• [About this exercise]
The records that follow are to be repeated exactly, in full.

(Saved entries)
__________________________________________________

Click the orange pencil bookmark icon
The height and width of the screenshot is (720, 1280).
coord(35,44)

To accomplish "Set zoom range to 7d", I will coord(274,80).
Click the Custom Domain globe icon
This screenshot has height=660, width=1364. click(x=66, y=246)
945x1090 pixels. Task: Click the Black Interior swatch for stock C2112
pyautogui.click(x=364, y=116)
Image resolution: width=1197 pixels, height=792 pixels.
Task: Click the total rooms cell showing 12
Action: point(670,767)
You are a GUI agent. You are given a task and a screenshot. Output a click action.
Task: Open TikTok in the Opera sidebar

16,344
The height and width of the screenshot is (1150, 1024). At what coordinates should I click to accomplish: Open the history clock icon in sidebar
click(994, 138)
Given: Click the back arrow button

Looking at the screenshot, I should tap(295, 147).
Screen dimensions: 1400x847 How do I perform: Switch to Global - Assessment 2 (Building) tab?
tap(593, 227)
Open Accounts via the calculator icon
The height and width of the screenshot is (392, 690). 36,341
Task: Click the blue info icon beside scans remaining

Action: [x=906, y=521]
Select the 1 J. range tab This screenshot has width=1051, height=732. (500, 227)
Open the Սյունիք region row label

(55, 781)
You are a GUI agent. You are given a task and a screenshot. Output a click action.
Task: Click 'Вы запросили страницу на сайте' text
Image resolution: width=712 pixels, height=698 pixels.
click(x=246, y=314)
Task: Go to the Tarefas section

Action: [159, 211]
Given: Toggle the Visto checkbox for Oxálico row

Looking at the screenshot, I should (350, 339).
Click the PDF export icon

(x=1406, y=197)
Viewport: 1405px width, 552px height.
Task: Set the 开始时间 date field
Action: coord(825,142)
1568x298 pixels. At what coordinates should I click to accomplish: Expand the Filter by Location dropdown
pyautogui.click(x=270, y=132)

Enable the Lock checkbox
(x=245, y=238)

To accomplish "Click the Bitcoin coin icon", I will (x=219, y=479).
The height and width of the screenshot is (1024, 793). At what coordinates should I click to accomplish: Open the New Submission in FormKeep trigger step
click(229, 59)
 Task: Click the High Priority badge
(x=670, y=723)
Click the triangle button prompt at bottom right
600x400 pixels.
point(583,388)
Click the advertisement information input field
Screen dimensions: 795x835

__________________________________________________

• [Reply]
Click the orange pencil bookmark icon
The height and width of the screenshot is (720, 1280).
coord(35,44)

To accomplish "Set zoom range to 7d", I will coord(274,80).
Click the Custom Domain globe icon
This screenshot has height=660, width=1364. click(x=66, y=246)
945x1090 pixels. Task: Click the Black Interior swatch for stock C2112
pyautogui.click(x=364, y=116)
Image resolution: width=1197 pixels, height=792 pixels.
Task: Click the total rooms cell showing 12
Action: point(670,767)
You are a GUI agent. You are given a task and a screenshot. Output a click action.
Task: Open TikTok in the Opera sidebar

16,344
The height and width of the screenshot is (1150, 1024). At what coordinates should I click to accomplish: Open the history clock icon in sidebar
click(994, 138)
Given: Click the back arrow button

Looking at the screenshot, I should tap(295, 147).
Screen dimensions: 1400x847 How do I perform: Switch to Global - Assessment 2 (Building) tab?
tap(593, 227)
Open Accounts via the calculator icon
The height and width of the screenshot is (392, 690). 36,341
Task: Click the blue info icon beside scans remaining

Action: [x=906, y=521]
Select the 1 J. range tab This screenshot has width=1051, height=732. (500, 227)
Open the Սյունիք region row label

(55, 781)
You are a GUI agent. You are given a task and a screenshot. Output a click action.
Task: Click 'Вы запросили страницу на сайте' text
Image resolution: width=712 pixels, height=698 pixels.
click(x=246, y=314)
Task: Go to the Tarefas section

Action: [159, 211]
Given: Toggle the Visto checkbox for Oxálico row

Looking at the screenshot, I should (350, 339).
Click the PDF export icon

(x=1406, y=197)
Viewport: 1405px width, 552px height.
Task: Set the 开始时间 date field
Action: coord(825,142)
1568x298 pixels. At what coordinates should I click to accomplish: Expand the Filter by Location dropdown
pyautogui.click(x=270, y=132)

Enable the Lock checkbox
(x=245, y=238)

To accomplish "Click the Bitcoin coin icon", I will (x=219, y=479).
The height and width of the screenshot is (1024, 793). At what coordinates should I click to accomplish: Open the New Submission in FormKeep trigger step
click(229, 59)
 Task: Click the High Priority badge
(x=670, y=723)
Click the triangle button prompt at bottom right
600x400 pixels.
point(583,388)
Click the advertisement information input field
Screen dimensions: 795x835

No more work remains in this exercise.